Collected data

[Start of section]

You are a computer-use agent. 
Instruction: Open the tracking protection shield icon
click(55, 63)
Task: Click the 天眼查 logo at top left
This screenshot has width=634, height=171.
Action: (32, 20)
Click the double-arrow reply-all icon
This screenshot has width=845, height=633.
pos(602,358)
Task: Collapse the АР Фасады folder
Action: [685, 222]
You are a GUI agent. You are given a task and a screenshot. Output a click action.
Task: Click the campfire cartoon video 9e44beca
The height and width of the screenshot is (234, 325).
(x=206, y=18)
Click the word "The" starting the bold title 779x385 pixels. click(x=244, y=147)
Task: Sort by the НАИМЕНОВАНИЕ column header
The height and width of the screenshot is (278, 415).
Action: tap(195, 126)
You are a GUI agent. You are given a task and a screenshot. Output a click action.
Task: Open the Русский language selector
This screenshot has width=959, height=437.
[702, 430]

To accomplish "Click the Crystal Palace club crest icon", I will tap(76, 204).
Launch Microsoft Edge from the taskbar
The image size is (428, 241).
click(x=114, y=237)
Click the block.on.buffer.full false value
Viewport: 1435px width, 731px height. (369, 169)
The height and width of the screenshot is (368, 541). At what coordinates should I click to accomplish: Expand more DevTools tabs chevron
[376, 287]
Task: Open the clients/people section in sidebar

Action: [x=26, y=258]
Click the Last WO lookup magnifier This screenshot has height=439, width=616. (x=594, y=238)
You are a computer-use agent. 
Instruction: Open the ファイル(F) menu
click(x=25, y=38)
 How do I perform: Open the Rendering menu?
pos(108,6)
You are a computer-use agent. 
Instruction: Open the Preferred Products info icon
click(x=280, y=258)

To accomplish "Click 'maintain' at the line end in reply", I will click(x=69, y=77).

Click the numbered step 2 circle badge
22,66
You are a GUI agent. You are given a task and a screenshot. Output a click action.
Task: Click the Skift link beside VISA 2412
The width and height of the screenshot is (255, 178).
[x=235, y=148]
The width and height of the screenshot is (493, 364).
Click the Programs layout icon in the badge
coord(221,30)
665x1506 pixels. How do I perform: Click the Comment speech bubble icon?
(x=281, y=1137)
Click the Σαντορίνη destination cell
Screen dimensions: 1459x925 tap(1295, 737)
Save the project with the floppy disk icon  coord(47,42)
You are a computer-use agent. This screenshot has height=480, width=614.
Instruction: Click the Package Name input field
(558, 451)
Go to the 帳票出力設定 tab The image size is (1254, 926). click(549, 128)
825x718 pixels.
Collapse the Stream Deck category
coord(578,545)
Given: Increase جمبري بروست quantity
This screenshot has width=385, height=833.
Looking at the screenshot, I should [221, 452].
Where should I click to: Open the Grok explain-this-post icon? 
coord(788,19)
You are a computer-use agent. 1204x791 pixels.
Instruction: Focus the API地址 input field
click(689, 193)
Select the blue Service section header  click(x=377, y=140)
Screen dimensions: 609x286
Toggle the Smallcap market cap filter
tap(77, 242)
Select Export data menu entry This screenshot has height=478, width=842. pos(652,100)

[End of section]

__PROBLEM__.
The answer should consist of all lines from the records above that hold the word "header".

__ANSWER BELOW__.
Task: Sort by the НАИМЕНОВАНИЕ column header
Select the blue Service section header  click(x=377, y=140)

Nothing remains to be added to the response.